Short stature in short bowel syndrome: complex interplay between nutrition and growth

Joana Vasconcelos; Catarina Coelho; Beatriz Pedreira; Tania Serrao; Catarina Limbert; Lurdes Lopes

doi:10.1530/endoabs.110.EP780

EP780

Prev Next

Section Contents Cite

Endocrine Abstracts (2025) 110 EP780 | DOI: 10.1530/endoabs.110.EP780

ECEESPE2025 ePoster Presentations Growth Axis and Syndromes (132 abstracts)

Short stature in short bowel syndrome: complex interplay between nutrition and growth

Joana Vasconcelos ¹ , Catarina Coelho ^1,2 , Beatriz Pedreira ^1,3 , Tânia Serrão ⁴ , Catarina Limbert ¹ & Lurdes Lopes ¹

Author affiliations

¹Pediatric Endocrinology Unit, Dona Estefânia Hospital, Local Health Unit of São José, Lisbon, Portugal; ²Pediatric Unit, Local Health Unit of Leiria, Leiria, Portugal; ³Pediatric Unit, Nélio Mendonça Hospital, Madeira, Portugal; ⁴Pediatric Unit, Dona Estefania Hospital, Lisbon, Portugal

JOINT3656

Introduction: Short bowel syndrome (SBS) is a malabsorptive condition characterized by extensive intestinal resection. In pediatric patients, SBS can significantly impair growth and development, despite aggressive nutritional support, often resulting in short stature.
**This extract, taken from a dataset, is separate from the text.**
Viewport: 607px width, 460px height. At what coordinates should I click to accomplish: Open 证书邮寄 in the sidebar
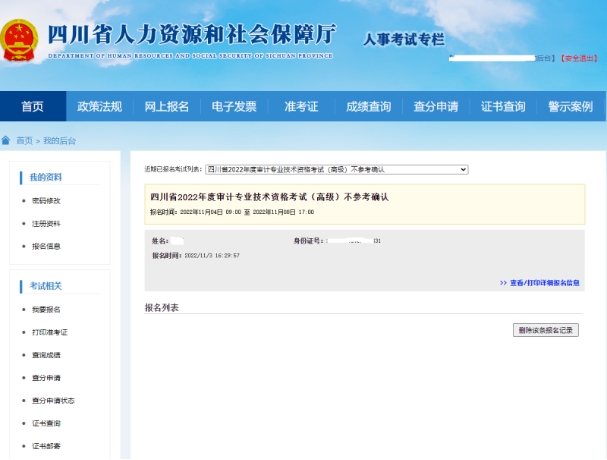click(46, 446)
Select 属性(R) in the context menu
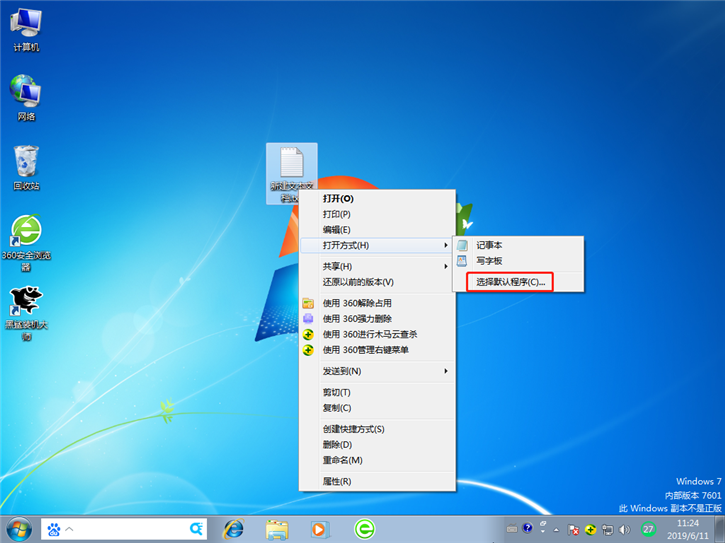Viewport: 725px width, 543px height. coord(337,481)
Growth failure in these patients is multifactorial and may include nutritional deficiencies, chronic inflammation, and hormonal dysregulation. Insulin-like growth factor 1 (IGF-1) is a critical mediator of growth hormone (GH) action, responsible for stimulating cell growth, differentiation, and skeletal development. In intestinal failure, IGF-1 deficiency could occur despite normal or even elevated levels of GH. Understanding the contribution of IGF-1 deficiency to growth failure in SBS is crucial for developing effective management strategies.
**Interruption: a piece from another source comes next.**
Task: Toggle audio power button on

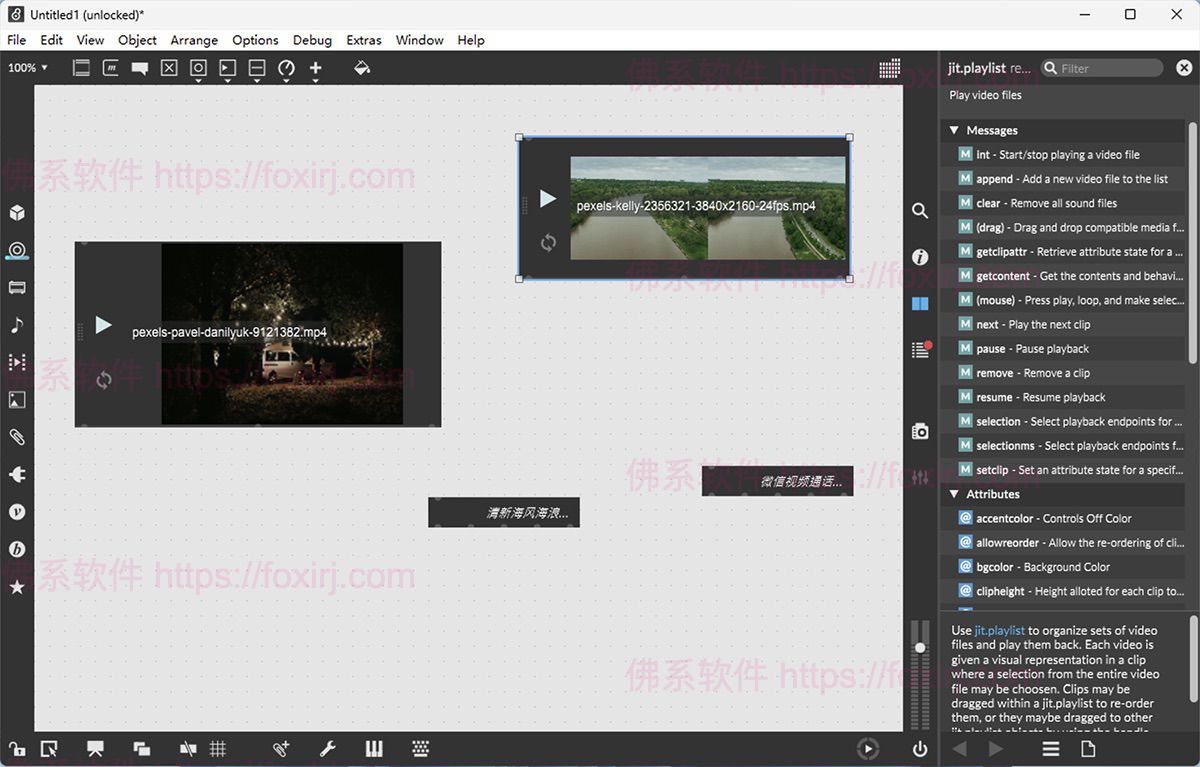Action: [920, 749]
Case description: A fourth-year-old girl presented with severe short stature. She is the daughter of a non-consanguineous couple. After an uneventful pregnancy, she was born at 35 weeks by vaginal delivery; her birth weight was 2390g (-0,25 standard deviation score [SDS]) and her length was 44cm (-0,76 SDS), with no apparent physical malformations. She was diagnosed with intestinal atresia and underwent surgery on the 2^nd day of life, resulting in SBS without ileocecal valve. She underwent multiple surgeries and gastrointestinal continuity was restored. At two years and 5 months she began Teduglutide (analog to glucagon-like peptide 2) and at the age of three years and 6 months stopped parenteral nutrition. Progressive growth delay was noticed since the first months of life, with important worsening in the previous two years. In the last appointment she had a height of 85,8cm (-3,8 SDS), with target height of 170,8cm (+1,45 SDS), and weighted 12,9kg (-1,8 SDS); there were no facial dysmorphism; systemic examination was also unremarkable; the bone age was 18 months. Laboratorial investigation revealed very low IGF-1 levels [12,4ng/ml (Reference value: 77-235ng/ml); normal thyroid and liver function; her karyotype was 46,XX. A GH stimulation test was performed, yielding normal results (peak 10,50ng/ml).

Discussion: Normal weight gain with low IGF-1 and normal GH levels points to the importance of the intestine’ role in the endocrine growth system. The diagnosis of secondary GH insensitivity in pediatric SBS, may allow for IGF-1 or GH replacement therapy. This case highlights the need of a multidisciplinary approach due to complex interplay between nutritional factors, and endocrine function in pediatric patients with SBS and short stature. Early recognition and targeted interventions, including optimizing nutrient absorption and addressing hormonal deficiencies, are essential to improving growth outcomes in children with chronic gastrointestinal conditions.